Like all sources, S3Source needs to be able to figure out the format of a source image before it can be served. It uses the following strategy to do this:

If the object key has a recognized filename extension, the format will be inferred from that.
Otherwise, if the source image's URI identifier has a recognized filename extension, the format will be inferred from that.
Otherwise, a GET request will be sent with a Range header specifying a small range of data from the beginning of the resource.
1. If a Content-Type header is present in the response, and is specific enough (i.e. not application/octet-stream), a format will be inferred from that.
2. Otherwise, a format will be inferred from the magic bytes in the response body.

AzureStorageSource

AzureStorageSource maps a URL identifier to a Microsoft Azure Storage blob, for retrieving images from Azure Storage. It can be configured with the following options:

Configuration

AzureStorageSource.account_name: The name of your Azure account.
AzureStorageSource.account_key: A key to access your Azure Storage account.
AzureStorageSource.container_name: Name of the container from which to serve images.
AzureStorageSource.lookup_strategy: The strategy to use to look up images based on their URL identifier. See below.
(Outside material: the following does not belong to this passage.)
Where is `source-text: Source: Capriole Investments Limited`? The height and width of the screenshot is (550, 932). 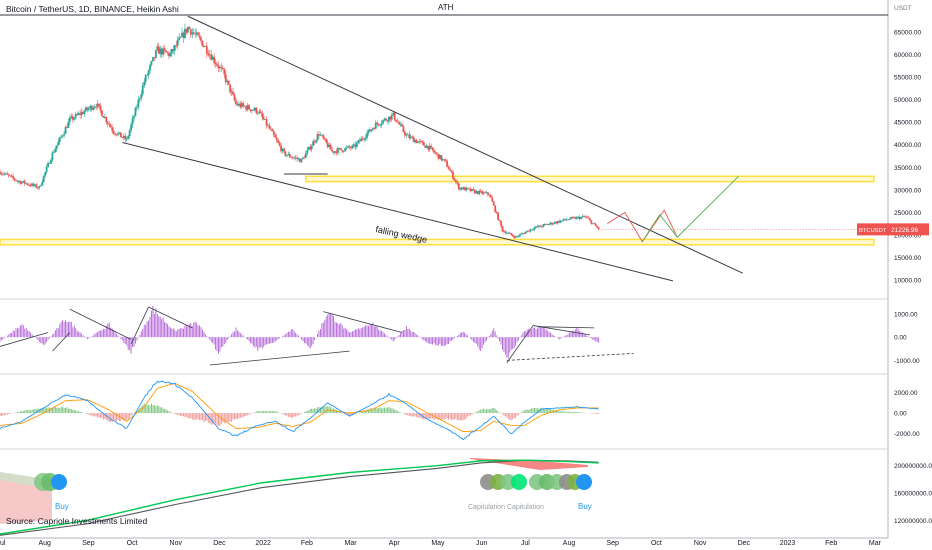
source-text: Source: Capriole Investments Limited is located at coordinates (77, 521).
As of version 4.0, this source also supports shared access signatures as an alternative to hard-coding the account name, account key, and container name.

Lookup Strategies

BasicLookupStrategy

BasicLookupStrategy locates images by passing the URL identifier as-is to Azure Storage, with no additional configuration possible.

ScriptLookupStrategy

When your URL identifiers don't match your blob keys, ScriptLookupStrategy is available to tell AzureStorageSource to capture the blob key returned by a method in your delegate script.
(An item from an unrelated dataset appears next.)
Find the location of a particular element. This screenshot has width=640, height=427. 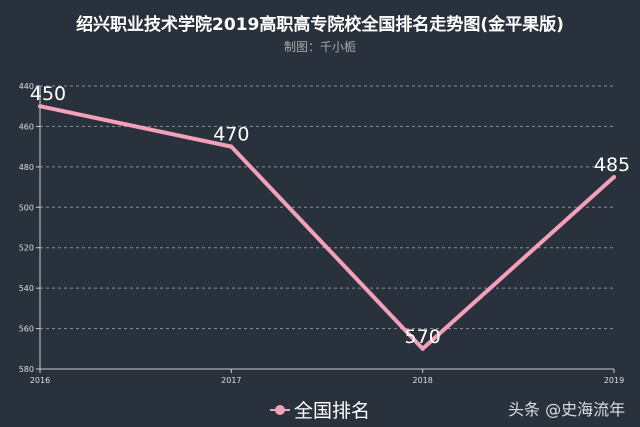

The delegate method, azurestoragesource_blob_key(), returns a blob key string if available, or nil if not. See the Delegate Script section for general information about the delegate script, and the FilesystemSource ScriptLookupStrategy section for examples of similar methods.

Format Inference

Like all sources, AzureStorageSource needs to be able to figure out the format of a source image before it can be served. It uses the following strategy to do this:

If the blob key has a recognized filename extension, the format will be inferred from that.
Otherwise, if the source image's URI identifier has a recognized filename extension, the format will be inferred from that.
Otherwise, a HEAD request will be sent. If a Content-Type header is present in the response, and is specific enough (i.e. not application/octet-stream), a format will be inferred from that.
Otherwise, a GET request will be sent with a Range header specifying a small range of data from the beginning of the resource, and a format will be inferred from the magic bytes in the response body.